> **Selected excerpt**:
= = = = = = =

Case Law Karsel Holdings, LLC v. Scottsdale Ins. Co.

Karsel Holdings, LLC v. Scottsdale Ins. Co.

Document Cited Authorities (2) Cited in Related

REPORT AND RECOMMENDATION

CHRIS MCALILEY UNITED STATES MAGISTRATE JUDGE

Plaintiff Karsel Holdings, LLC filed a Motion to Compel Appraisal and Motion to Stay and/or Abate Breach of Contract Claim Pending Appraisal, which the Honorable Kathleen M. Williams referred to me for a report and recommendation. (ECF Nos. 4, 16). Defendant Scottsdale Insurance Company filed a response, and Plaintiff filed a reply. (ECF Nos. 17, 18). Having carefully reviewed the parties' memoranda, the pertinent portions of the record and the applicable law, for the reasons I explain below, I recommend that the Court grant the Motion and stay this case until the appraisal is completed.

I. BACKGROUND

This is an action for breach of contract under a policy for commercial property insurance (the “Policy”) between Plaintiff and Scottsdale. (ECF No. 1). Plaintiff contends that its property located at 300-306 80th Street Miami Beach, FL 33141 (the “Property”) was damaged by a sudden and accidental failed plumbing system. (Id. at ¶¶ 7-8; ECF No. 16 at 1). Plaintiff notified Scottsdale of the loss and submitted a claim seeking coverage and benefits under the Policy. (ECF No. 1 at ¶ 10).

= = = = = = =

> **Requirements**:
(1) Can you transcribe everything from "Document Cited Authorities" down to "appraisal is completed." in the Karsel Holdings report and recommendation?
(2) In the Karsel Holdings report and recommendation, what does the plaintiff say damaged its property?
(3) Can you take the Karsel Holdings report and recommendation further, starting after its last sentence?

= = = = = = =

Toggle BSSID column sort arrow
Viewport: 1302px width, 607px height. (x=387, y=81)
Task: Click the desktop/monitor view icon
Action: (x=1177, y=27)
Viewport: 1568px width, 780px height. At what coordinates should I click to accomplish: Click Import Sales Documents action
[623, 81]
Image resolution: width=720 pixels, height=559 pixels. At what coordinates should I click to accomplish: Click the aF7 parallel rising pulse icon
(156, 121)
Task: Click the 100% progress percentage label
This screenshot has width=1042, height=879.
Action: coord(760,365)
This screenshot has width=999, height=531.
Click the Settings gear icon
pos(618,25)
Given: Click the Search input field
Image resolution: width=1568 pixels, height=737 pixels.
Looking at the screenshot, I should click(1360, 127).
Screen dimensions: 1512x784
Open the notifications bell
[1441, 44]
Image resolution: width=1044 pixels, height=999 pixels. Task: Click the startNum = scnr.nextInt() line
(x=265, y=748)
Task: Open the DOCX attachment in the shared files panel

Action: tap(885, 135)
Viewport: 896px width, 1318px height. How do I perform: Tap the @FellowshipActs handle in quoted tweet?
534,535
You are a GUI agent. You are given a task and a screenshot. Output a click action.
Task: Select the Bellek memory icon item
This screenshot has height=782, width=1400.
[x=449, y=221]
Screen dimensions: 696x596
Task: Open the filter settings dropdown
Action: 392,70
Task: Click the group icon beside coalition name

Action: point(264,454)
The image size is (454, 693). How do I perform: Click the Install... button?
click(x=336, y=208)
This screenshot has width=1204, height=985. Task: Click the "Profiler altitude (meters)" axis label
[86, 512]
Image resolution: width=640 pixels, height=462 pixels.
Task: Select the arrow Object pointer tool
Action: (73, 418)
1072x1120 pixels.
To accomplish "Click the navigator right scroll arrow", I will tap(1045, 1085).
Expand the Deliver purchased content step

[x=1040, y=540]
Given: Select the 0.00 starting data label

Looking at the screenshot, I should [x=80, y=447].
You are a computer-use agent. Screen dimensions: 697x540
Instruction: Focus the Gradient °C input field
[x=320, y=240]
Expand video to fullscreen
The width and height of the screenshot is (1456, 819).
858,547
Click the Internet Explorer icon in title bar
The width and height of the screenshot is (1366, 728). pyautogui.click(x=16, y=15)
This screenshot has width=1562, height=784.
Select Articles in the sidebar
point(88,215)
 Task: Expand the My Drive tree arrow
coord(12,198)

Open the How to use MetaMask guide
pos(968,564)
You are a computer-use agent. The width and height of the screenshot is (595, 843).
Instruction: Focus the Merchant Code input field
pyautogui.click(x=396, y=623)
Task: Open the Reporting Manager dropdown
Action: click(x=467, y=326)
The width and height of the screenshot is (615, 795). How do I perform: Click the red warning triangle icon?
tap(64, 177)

= = = = = = =

> **Task-by-task answers**:
(1)
Document Cited Authorities (2) Cited in Related

REPORT AND RECOMMENDATION

CHRIS MCALILEY UNITED STATES MAGISTRATE JUDGE

Plaintiff Karsel Holdings, LLC filed a Motion to Compel Appraisal and Motion to Stay and/or Abate Breach of Contract Claim Pending Appraisal, which the Honorable Kathleen M. Williams referred to me for a report and recommendation. (ECF Nos. 4, 16). Defendant Scottsdale Insurance Company filed a response, and Plaintiff filed a reply. (ECF Nos. 17, 18). Having carefully reviewed the parties' memoranda, the pertinent portions of the record and the applicable law, for the reasons I explain below, I recommend that the Court grant the Motion and stay this case until the appraisal is completed.

(2) A sudden and accidental failed plumbing system.

(3)
On June 2, 2020, Scottsdale acknowledged at least some coverage for the loss by issuing payment to Plaintiff in the amount of $12, 318.84. (ECF No. 17 at ¶ 16); see also (Amended Answer and Affirmative Defenses to Complaint, ECF No. 9 at ¶ 13). Plaintiff disagreed with Scottsdale's valuation of the amount of loss and, on October 2, 2020, sent a letter to Scottsdale demanding an appraisal to determine the amount of loss, and appointment of an appraiser. (ECF No. 16-1). The Policy contemplates an appraisal process when the parties disagree on the amount of loss. It states in pertinent part:

E. Loss Conditions

The following conditions apply in addition to the Common Policy Conditions and the Commercial Property Conditions.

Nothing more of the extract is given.